June 13, 2007

Jazz CD review: Roberta Donnay, Marin IJ

Donnay pulls jazz up by its roots






Article Launched: 06/23/2006 04:59:00 AM PDT

By Mark Langton
IJ Correspondent



The mark of a good jazz vocalist lies not so much in the ability to take a song apart, but in the ability to put it back together. Anyone can deconstruct an old, historic landmark - all you need is a good bulldozer - but it takes the delicate touch of a gifted mason to reassemble it brick by brick.

With the release of her first all-jazz CD, "What's Your Story?" (2006, Rainforest Records), Mill Valley-based singer Roberta Donnay not only disassembles every song in this collection of mostly classic jazz standards, she shows us the care with which she rejoins each phrase's edge. Like some Cubist carpenter, this petite, firebrand vocalist methodically reduces each classic tune to its elemental planes, then playfully rebuilds.

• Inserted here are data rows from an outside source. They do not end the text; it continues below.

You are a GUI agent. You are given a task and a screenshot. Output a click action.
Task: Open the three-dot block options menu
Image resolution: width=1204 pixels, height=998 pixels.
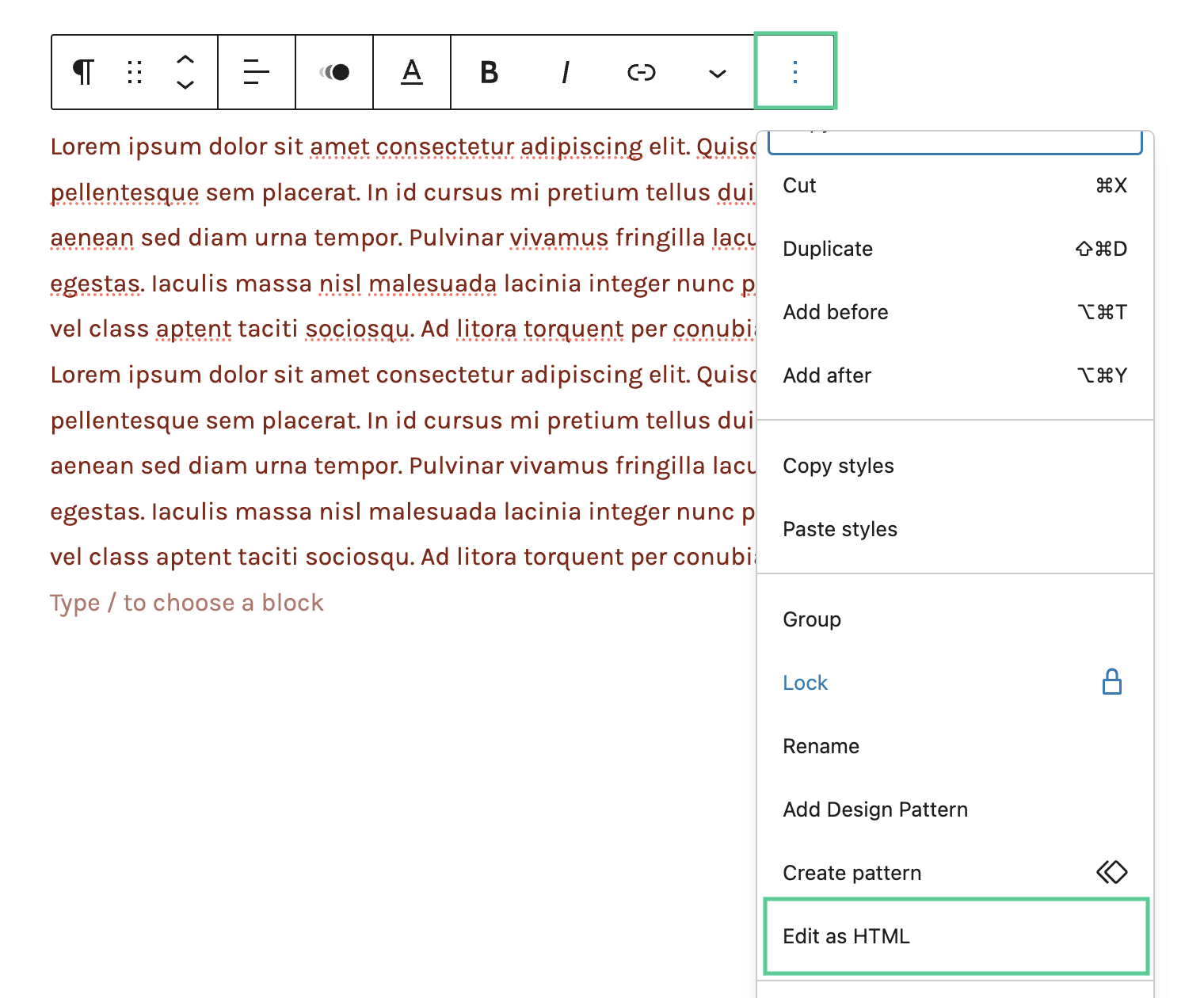tap(795, 71)
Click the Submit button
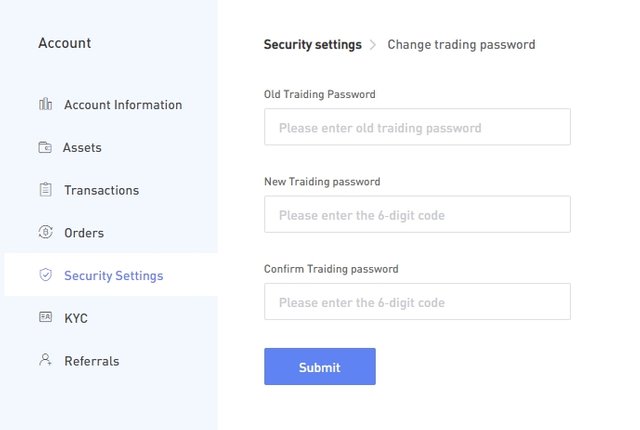 click(320, 366)
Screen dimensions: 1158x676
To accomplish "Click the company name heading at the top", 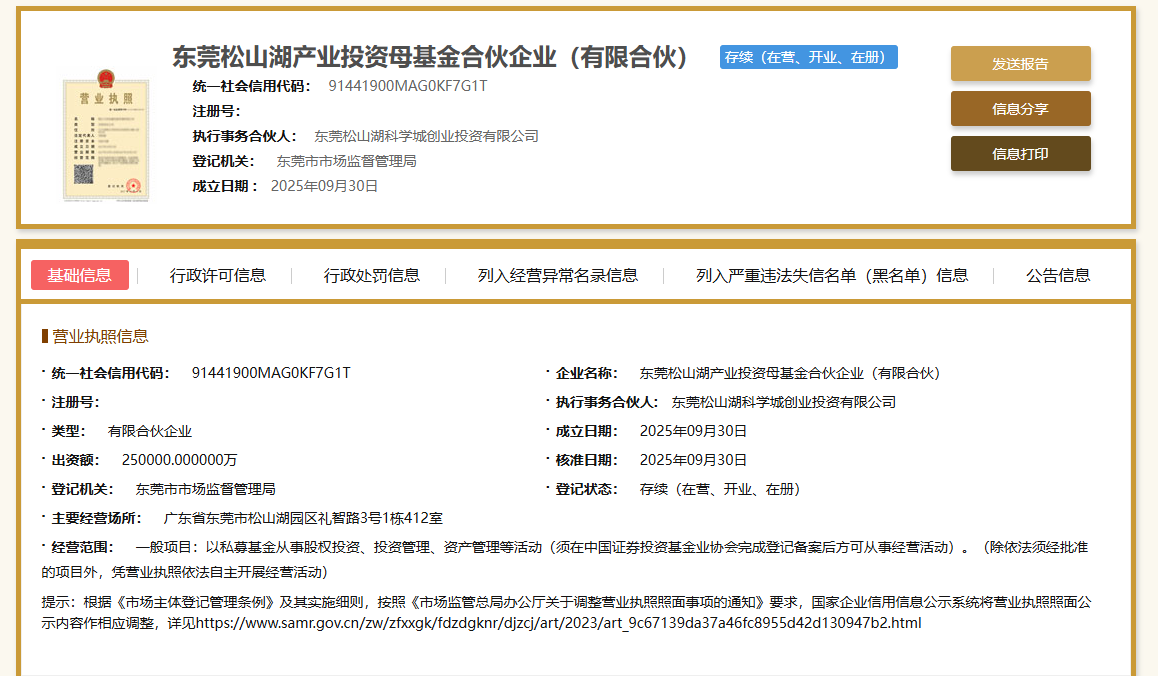I will (431, 57).
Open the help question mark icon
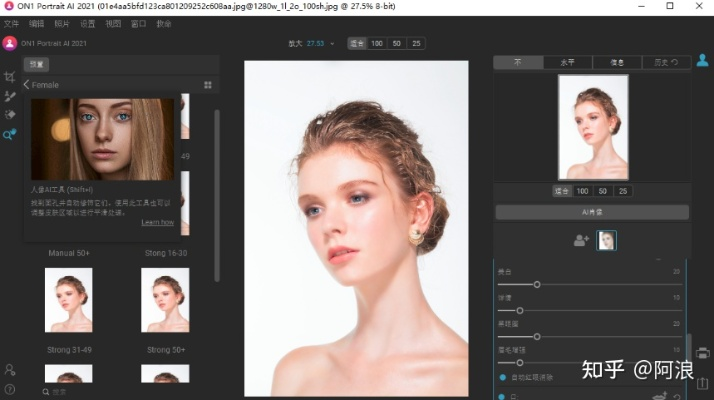This screenshot has height=400, width=714. click(x=9, y=389)
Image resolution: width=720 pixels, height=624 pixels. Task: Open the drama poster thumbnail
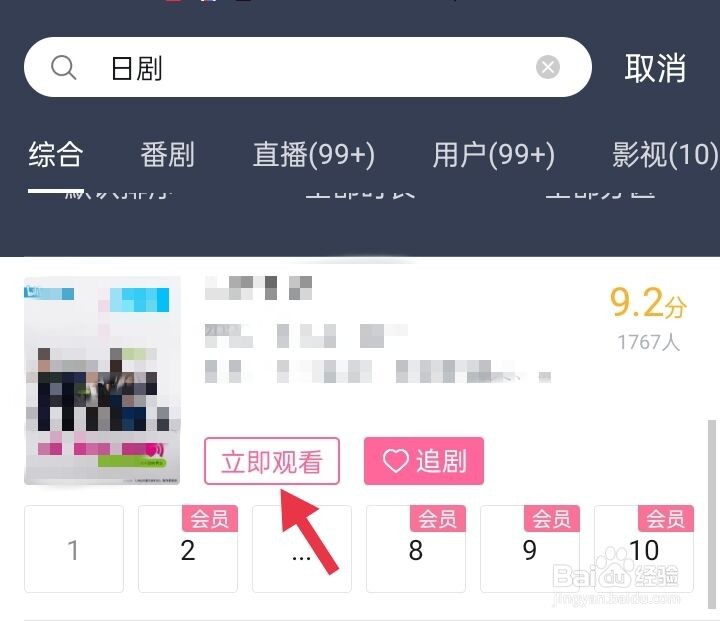pyautogui.click(x=102, y=381)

The new release is produced by a genuine Bay Area jazz legend, Orrin Keepnews, who has a record-producing pedigree going back more than 50 years, having guided the careers of such greats as Thelonius Monk, Wes Montgomery, Bill Evans and Cannonball Adderly. Keepnews has gathered a world-class quartet for this project, which features Eric Reed on piano, Mark Taylor on drums, Gerald Cannon on bass and Dave Ellis on tenor saxophone (Ellis, like Donnay, is another Keepnews prot}g}).

Speaking by phone from her Mill Valley recording studio, Donnay sings her praises for the 83-year-old recording legend. "Orrin is a big part of the reason this project even came into being," Donnay says.

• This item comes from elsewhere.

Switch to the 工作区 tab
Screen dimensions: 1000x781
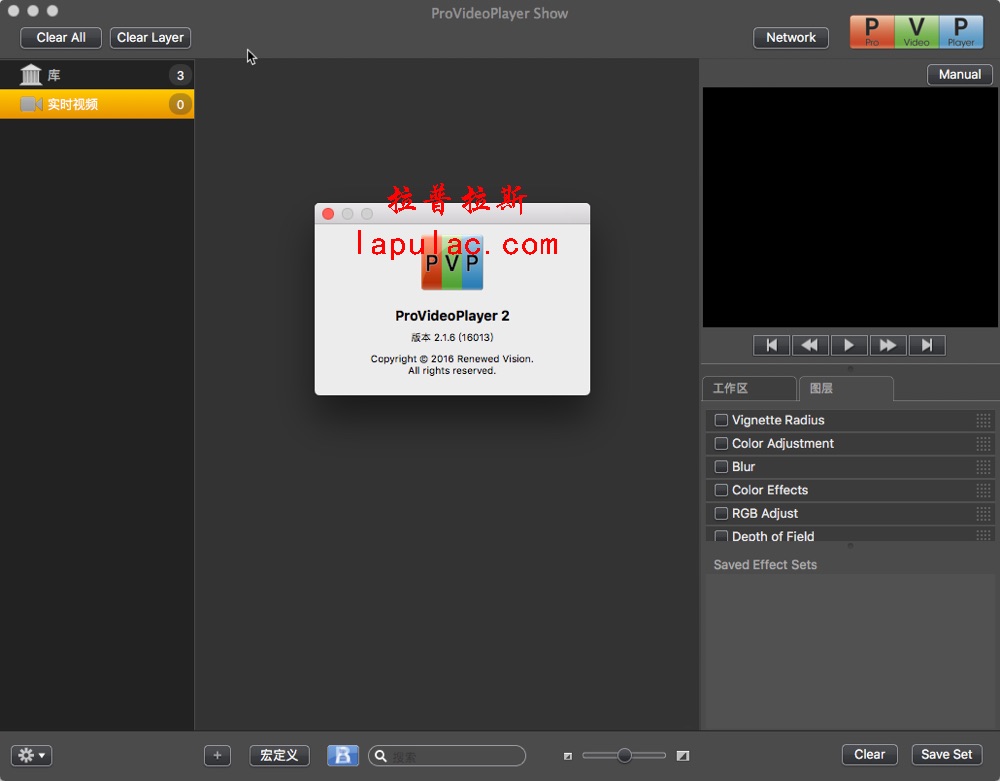point(748,388)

"His stamp is on everything here. I can't begin to tell you how gifted he is. ... This guy's the real thing."

It was Keepnews, she says, who convinced Donnay that she, too, was the real thing, and to make the decision to return to what she calls her "jazz roots." And it was Keepnews who guided her every step of the way. "He kicked my butt to make me better," she says.

The result is an astonishing collection of fresh Donnay renditions of mostly classic material commonly identified with the likes of Ray Charles, Billie Holiday and Dinah Washington, backed by a dream team of jazz virtuosos.

Least effective is the only original composition by Donnay - an anti-Bush invective called "Stop This Train!" - which, to be fair, probably suffers mostly from a close proximity to some of the greatest lyrics ever written.

A performer with a social conscience and a devout Buddhist practice, Donnay has enjoyed an eclectic career, winning local and national success as an award-winning and Grammy-nominated singer-songwriter who led the way for many women in the indie artist circuit. Her songs and vocals have been featured on television ("The Young and the Restless," "Days of Our Lives," "One Life to Live," "Nash Bridges," "The Unit") as well as in feature films ("Close Encounters of the Third Kind," "Reservoirs of Strength").

A 2001 single, "Crack in the Sidewalk" was a hit on college and public radio, receiving rotation on 80 stations nationwide. Her song "One World" has been performed on five continents as an anthem for world peace and was adopted for the United Nations' 50th anniversary celebration in 1995. She has toured the country with The Black Crowes, Eddie Money, Dan Fogelberg, Neil Young and Huey Lewis, and is touring with another Marin-based legend of Americana swing music, Dan Hicks.

These are session recordings, not layered tracks, with all the spontaneity and surprises that come with this kind of summit. One of those surprises is the other star who emerges from these sessions, if not by design than by virtue of his formidable technique: young pianist Eric Reed. If Donnay is the sweet soul of this collection, then this former child prodigy is its playful, racing heart.

But it is Donnay at center stage, and rightly so. Whether it's the drawling, laconic lament of a ne'er-do-well in "Small Day Tomorrow" (written by Robert Dorough and Frances Landesman), the personal apocalypse of Mose Allison's "If You Live," the Ray Charles-influenced moan of "Don't Let the Sun Catch You Crying" (written by Joe Greene) - a song featuring a brilliant solo turn by Ellis on saxophone - or an arrangement of "No Regrets" by Harry Tobias and Roy Ingraham that would give Phoebe Snow a run for her money, what's pleasing about Donnay's deconstructions is that she doesn't merely open up these old timepieces. She shows us what made them tick.